Profile
Michael Keane is a £4.5m Everton defender who sits in the budget bracket but still offers some route to upside. He is priced exactly where he started the season, with a +0.0m change, so there has been no market inflation to fight against. For managers scanning the lower-cost defender pool, that matters. You are buying a known price point with established Premier League minutes rather than paying for a hot streak.
Keane’s role is straightforward. He is a centre-back first, so his FPL appeal comes from clean sheet potential, set-piece threat and bonus accumulation rather than creativity. His availability status is listed as a, which removes one obvious barrier for late-season planning. The challenge is not whether he can play, but whether Everton’s remaining fixtures and his current form justify a slot in your squad.
This-season output
On season-long output, Keane has been useful. He has produced 122 points in 2318 minutes, which works out at 4.1 points per game. For a defender at £4.5m, that is respectable value. The headline returns are 3 goals, 0 assists and 7 clean sheets. That split tells you almost everything about his profile. He is not there to create, but he can still spike with aerial threat.
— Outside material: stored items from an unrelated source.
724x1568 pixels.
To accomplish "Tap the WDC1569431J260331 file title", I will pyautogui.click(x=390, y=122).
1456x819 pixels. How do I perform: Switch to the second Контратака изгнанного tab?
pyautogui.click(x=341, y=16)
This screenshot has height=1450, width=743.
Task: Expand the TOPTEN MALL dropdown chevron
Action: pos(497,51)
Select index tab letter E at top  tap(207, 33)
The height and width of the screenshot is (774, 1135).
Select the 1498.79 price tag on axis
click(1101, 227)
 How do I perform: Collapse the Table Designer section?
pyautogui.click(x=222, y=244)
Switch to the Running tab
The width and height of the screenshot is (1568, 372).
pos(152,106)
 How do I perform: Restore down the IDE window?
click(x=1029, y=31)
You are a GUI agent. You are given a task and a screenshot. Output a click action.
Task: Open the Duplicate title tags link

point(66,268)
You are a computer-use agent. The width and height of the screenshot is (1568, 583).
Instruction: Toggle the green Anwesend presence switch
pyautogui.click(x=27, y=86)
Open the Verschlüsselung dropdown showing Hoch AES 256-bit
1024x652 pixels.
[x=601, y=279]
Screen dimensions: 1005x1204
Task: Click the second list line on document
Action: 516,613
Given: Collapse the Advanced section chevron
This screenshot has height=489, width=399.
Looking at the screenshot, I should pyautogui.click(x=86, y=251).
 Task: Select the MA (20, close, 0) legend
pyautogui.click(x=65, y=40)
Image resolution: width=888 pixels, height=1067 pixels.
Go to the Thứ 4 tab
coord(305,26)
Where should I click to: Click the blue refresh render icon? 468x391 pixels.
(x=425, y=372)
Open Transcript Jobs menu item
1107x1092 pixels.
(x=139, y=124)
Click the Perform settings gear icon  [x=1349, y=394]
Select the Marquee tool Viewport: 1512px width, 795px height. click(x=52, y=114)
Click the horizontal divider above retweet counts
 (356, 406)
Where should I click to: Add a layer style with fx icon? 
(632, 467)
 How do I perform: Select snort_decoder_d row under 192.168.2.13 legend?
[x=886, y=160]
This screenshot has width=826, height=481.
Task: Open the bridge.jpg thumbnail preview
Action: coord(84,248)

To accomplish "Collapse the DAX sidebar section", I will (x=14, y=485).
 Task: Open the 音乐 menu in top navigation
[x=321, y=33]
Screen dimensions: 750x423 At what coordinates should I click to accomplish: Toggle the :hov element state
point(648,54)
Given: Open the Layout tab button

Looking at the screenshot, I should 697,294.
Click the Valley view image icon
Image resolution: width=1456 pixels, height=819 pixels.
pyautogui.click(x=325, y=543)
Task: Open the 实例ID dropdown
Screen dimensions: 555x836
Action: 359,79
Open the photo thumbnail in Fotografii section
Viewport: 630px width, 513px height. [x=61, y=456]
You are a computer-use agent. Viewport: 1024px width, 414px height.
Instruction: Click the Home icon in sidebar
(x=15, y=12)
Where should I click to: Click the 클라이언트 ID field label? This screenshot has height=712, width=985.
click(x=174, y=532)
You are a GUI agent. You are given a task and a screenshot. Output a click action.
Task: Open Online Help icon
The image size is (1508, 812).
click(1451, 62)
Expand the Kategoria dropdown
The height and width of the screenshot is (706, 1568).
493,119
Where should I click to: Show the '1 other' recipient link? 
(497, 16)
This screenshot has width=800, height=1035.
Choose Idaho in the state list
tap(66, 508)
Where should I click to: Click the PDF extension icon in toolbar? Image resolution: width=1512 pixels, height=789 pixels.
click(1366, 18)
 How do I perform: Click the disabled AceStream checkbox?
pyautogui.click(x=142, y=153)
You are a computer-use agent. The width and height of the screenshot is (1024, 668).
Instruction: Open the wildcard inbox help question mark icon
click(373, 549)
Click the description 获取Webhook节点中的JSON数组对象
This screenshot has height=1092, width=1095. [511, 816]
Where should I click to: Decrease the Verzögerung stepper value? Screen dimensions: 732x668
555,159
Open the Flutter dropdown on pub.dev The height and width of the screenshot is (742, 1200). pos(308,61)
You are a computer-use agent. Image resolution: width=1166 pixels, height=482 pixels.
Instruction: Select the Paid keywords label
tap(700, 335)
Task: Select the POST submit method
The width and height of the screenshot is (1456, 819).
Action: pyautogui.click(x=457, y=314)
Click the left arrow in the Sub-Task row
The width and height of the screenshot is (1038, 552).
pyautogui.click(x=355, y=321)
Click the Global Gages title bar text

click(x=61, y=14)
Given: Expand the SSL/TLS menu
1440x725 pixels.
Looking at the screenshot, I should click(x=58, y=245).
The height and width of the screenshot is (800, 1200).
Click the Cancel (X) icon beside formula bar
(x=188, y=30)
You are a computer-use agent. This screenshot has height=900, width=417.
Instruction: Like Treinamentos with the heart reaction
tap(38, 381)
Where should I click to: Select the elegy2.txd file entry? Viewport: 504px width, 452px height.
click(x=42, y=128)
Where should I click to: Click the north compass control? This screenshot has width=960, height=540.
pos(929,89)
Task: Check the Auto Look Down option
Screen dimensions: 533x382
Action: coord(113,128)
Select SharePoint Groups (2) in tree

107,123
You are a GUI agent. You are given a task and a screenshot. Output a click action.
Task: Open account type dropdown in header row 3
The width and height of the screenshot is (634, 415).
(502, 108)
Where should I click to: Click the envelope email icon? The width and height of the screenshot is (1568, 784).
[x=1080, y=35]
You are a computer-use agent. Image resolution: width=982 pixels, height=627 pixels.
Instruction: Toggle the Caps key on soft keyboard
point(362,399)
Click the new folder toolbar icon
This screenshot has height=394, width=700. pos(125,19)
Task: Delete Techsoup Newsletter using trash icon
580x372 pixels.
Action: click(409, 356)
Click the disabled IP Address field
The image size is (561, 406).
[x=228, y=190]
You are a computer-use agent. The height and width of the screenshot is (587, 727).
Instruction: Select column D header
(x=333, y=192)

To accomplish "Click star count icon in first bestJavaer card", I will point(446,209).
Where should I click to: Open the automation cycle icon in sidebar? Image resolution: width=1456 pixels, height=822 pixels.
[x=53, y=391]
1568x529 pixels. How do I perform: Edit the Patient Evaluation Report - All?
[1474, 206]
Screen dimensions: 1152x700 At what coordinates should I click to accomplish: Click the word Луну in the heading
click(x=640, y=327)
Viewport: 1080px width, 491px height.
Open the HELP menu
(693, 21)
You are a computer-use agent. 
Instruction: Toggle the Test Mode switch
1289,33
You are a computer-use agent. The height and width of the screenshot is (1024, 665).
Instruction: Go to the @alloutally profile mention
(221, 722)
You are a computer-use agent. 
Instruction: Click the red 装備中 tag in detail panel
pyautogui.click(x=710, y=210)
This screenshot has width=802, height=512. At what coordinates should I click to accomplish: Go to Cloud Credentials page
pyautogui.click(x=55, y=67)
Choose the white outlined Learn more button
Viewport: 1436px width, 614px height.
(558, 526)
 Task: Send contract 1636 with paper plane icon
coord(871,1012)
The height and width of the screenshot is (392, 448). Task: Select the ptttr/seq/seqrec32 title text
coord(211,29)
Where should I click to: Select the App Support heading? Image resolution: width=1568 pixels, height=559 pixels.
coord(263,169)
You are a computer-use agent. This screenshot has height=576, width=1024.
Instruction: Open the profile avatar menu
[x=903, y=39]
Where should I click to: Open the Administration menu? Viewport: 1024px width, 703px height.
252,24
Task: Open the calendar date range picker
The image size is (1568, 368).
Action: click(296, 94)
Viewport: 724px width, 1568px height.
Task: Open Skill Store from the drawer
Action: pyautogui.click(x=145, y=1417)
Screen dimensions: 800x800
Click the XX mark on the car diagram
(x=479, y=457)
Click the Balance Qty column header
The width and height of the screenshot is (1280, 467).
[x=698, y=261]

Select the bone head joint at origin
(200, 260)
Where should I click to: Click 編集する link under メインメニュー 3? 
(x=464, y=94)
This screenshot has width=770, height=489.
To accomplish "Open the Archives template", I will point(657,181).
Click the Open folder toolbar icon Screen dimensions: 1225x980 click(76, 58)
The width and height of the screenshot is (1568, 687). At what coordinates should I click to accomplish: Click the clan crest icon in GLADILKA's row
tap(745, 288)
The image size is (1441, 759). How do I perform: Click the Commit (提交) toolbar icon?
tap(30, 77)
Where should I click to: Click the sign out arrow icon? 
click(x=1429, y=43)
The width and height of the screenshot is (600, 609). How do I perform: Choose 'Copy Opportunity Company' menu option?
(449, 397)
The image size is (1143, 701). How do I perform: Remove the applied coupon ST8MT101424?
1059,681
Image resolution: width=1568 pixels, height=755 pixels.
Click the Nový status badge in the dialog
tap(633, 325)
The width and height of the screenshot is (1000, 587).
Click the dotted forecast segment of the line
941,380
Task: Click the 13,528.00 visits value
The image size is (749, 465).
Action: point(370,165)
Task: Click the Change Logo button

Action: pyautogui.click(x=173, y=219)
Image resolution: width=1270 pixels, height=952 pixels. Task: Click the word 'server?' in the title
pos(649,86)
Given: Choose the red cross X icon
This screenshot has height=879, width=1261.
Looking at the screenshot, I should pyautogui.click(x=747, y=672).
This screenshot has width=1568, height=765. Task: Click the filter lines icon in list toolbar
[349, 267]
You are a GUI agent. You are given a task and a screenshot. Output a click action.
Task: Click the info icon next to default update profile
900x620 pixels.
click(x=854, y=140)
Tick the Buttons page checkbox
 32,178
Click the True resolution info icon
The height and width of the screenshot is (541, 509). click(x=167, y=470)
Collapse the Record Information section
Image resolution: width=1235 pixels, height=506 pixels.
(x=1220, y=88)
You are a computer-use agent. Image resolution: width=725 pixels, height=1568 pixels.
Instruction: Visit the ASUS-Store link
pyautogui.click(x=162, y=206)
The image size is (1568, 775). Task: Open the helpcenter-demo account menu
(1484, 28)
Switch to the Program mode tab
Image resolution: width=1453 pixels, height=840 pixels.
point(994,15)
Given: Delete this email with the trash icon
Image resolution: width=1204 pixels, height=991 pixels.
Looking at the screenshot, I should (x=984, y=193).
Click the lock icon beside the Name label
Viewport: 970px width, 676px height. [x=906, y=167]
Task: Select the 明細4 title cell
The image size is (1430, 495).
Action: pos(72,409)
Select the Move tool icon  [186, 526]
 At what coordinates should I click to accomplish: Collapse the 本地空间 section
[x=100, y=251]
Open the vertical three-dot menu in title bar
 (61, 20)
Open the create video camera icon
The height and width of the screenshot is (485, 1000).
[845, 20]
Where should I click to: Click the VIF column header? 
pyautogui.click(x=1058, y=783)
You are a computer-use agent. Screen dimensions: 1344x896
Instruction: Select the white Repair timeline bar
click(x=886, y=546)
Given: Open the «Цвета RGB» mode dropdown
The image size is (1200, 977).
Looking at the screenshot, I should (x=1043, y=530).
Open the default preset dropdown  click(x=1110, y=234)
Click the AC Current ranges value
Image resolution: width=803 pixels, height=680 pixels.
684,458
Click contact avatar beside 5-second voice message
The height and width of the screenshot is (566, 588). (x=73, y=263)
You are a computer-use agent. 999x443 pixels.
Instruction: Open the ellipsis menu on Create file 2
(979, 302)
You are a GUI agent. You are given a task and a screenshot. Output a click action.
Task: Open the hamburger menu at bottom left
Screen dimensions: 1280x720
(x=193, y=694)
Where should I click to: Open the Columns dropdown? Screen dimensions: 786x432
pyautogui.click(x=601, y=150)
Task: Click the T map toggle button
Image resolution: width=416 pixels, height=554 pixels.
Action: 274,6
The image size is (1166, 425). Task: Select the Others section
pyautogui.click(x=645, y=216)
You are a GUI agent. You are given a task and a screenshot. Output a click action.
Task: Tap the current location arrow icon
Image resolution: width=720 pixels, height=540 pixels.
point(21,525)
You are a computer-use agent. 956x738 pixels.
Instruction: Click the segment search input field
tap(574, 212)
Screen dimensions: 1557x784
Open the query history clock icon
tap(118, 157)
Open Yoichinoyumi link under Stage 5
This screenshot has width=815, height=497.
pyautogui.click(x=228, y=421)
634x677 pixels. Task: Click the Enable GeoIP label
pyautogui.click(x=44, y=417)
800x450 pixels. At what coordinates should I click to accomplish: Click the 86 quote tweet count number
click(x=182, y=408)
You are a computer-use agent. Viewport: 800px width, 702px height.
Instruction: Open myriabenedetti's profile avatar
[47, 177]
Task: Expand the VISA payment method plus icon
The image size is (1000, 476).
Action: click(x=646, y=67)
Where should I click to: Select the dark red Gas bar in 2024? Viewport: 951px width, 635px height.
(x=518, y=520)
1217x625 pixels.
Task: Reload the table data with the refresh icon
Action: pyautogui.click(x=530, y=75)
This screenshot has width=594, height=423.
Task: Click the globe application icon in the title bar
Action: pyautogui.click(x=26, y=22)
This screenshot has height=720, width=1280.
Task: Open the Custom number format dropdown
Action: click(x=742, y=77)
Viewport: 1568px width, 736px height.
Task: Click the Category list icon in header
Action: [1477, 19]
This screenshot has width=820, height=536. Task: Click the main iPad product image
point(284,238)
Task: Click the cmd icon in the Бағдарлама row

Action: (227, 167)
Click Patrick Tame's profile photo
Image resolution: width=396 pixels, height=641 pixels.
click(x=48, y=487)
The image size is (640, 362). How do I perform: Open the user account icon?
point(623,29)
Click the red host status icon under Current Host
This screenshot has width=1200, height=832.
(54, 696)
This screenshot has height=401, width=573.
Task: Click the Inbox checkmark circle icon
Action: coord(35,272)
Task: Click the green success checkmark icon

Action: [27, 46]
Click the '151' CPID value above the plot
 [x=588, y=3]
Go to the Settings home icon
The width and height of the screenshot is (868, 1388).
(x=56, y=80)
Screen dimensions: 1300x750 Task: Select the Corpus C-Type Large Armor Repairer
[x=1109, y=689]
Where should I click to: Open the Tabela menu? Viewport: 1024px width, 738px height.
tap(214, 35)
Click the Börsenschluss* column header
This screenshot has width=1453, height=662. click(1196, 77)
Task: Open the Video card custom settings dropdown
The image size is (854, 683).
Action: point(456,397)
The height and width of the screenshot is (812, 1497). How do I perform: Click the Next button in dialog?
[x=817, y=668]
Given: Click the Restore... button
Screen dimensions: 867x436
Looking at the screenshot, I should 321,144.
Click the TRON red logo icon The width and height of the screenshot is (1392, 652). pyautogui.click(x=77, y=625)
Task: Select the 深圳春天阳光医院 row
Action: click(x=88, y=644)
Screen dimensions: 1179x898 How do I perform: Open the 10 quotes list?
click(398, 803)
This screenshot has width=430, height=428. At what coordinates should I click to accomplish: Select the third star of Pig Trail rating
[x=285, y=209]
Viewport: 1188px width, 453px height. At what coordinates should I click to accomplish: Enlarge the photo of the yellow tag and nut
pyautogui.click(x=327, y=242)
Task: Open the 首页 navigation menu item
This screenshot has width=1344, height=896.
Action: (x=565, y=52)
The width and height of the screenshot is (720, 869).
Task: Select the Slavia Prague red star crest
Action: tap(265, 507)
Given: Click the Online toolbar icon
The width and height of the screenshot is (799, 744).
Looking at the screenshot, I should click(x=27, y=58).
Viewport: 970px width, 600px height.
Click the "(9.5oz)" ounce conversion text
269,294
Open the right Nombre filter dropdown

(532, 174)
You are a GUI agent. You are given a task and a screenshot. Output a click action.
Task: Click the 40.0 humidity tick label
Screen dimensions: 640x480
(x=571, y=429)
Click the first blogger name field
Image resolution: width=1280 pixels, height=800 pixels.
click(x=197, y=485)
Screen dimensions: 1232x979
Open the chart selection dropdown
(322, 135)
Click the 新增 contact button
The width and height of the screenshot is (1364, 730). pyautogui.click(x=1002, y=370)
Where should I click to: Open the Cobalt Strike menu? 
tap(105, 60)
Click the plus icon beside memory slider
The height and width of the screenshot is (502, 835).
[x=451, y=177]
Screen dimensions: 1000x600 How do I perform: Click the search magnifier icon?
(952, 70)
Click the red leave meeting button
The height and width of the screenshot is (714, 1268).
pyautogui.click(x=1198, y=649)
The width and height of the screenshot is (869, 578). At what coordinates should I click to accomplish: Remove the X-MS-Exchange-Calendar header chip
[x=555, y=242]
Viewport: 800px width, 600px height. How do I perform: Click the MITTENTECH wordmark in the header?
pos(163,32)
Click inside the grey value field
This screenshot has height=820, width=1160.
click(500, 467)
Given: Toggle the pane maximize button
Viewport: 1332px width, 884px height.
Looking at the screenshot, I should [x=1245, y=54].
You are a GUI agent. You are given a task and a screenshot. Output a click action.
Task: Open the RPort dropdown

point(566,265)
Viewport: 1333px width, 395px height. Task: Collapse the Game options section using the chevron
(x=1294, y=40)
The underlying FPL scoring indicators are decent for a player in his tier. Keane has collected 8 bonus points and posted a 382 BPS total, which suggests he can still come into the frame when Everton keep things tight. His 97.9 ICT index is not elite, but it is enough to show he has had moments of involvement at both ends. If you are comparing cheap defenders, the combination of 3 goals and 8 bonus is a useful differentiator.
The concern is recent output. His form over the last five gameweeks is only 1.0, which is poor and clearly below his season average of 4.1 per game. That drop makes him harder to trust as an active starter right now, even if the long-term totals still look solid.
Ownership and price journey
Keane is selected by just 2.6% of managers, so he remains a low-ownership differential. That can be attractive if you want a defender who can move rank with a goal or clean sheet, but low ownership can also reflect a lack of confidence from the market.
The latest transfer numbers point to selling pressure. This gameweek he has seen +4,160 transfers in and -12,781 transfers out. That is a significant net loss, and it aligns with the weak recent form figure of 1.0. Importantly, despite those sales, his price has held at £4.5m. There is no sign of a price rise story here, and no urgency to buy early.
Upcoming outlook
Keane’s final three fixtures are mixed but playable. In GW36, Everton are away to CRY with an expected points projection of 3.89. In GW37, they are at home to SUN with 3.95 xP, which is his best projection of the run. In GW38, Everton travel to TOT for 3.67 xP, the toughest-looking spot of the three.
Those numbers are steady rather than exciting. None of the projections push Keane into premium-defender territory, but they do support him as a squad option for managers rotating budget defenders. The 3.95 xP in GW37 is the standout if you are targeting one week in particular.
As for captaincy, the answer is simple. He is not a captaincy play. A defender with 7 clean sheets, 3 goals and current form of 1.0 does not belong in serious armband discussions when the projections sit between 3.67 and 3.95. At most, he is a depth starter or a differential defender in draft-style thinking.
The wider noise is also fairly neutral from an FPL perspective. The recent Sky Sports Football mention, Bournemouth latest: Keane gives his verdict on Iraola to Man Utd, does not materially change his fantasy outlook.
Verdict
Watch. Keane’s season totals of 122 points, 3 goals and 7 clean sheets show that he has offered value at £4.5m, and his 2.6% ownership keeps him differential. But the recent form of 1.0 and the clear transfer trend, 4,160 in against 12,781 out, make him difficult to recommend as a proactive buy. If you already own him, the GW37 home fixture with 3.95 xP is enough reason to hold as a squad piece. If you do not own him, there is not enough upside here to force the move.